What you need to do: Return, from the material below, each line in which "will" occurs.

Entries supplied:
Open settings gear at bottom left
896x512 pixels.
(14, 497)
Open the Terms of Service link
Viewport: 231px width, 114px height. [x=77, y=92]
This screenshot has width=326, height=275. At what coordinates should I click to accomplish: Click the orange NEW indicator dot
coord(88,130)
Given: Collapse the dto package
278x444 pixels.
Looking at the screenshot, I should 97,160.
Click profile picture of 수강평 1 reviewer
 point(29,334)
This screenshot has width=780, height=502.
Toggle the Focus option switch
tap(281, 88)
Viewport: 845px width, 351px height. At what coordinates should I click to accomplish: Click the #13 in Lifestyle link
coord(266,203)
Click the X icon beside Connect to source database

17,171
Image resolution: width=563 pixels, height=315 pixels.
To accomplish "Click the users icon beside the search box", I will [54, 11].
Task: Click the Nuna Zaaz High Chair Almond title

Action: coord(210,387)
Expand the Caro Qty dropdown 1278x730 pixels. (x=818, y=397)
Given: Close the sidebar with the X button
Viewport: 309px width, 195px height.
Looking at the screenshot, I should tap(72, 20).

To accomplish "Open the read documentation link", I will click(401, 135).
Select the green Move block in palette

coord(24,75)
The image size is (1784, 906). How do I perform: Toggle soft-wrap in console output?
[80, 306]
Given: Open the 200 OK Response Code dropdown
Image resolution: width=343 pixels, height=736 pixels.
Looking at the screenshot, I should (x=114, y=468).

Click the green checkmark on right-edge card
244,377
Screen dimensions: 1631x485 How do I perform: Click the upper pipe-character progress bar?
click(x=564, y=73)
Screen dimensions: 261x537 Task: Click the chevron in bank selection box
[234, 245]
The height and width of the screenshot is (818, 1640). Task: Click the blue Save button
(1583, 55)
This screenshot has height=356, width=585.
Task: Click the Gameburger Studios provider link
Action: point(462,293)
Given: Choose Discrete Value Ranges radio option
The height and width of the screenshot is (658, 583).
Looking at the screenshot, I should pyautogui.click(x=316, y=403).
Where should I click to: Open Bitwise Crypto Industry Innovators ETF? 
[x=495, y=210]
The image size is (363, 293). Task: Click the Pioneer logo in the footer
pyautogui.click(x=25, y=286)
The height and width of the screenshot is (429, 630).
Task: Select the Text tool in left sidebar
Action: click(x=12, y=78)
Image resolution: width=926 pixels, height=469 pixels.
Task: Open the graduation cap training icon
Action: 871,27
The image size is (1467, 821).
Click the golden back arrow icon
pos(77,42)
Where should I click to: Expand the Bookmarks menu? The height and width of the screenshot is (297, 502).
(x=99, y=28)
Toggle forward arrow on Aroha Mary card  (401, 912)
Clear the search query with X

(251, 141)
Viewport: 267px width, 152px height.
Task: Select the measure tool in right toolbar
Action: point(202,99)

Solution to this exercise:
To accomplish "Click the users icon beside the search box", I will [54, 11].
To accomplish "Open the read documentation link", I will click(401, 135).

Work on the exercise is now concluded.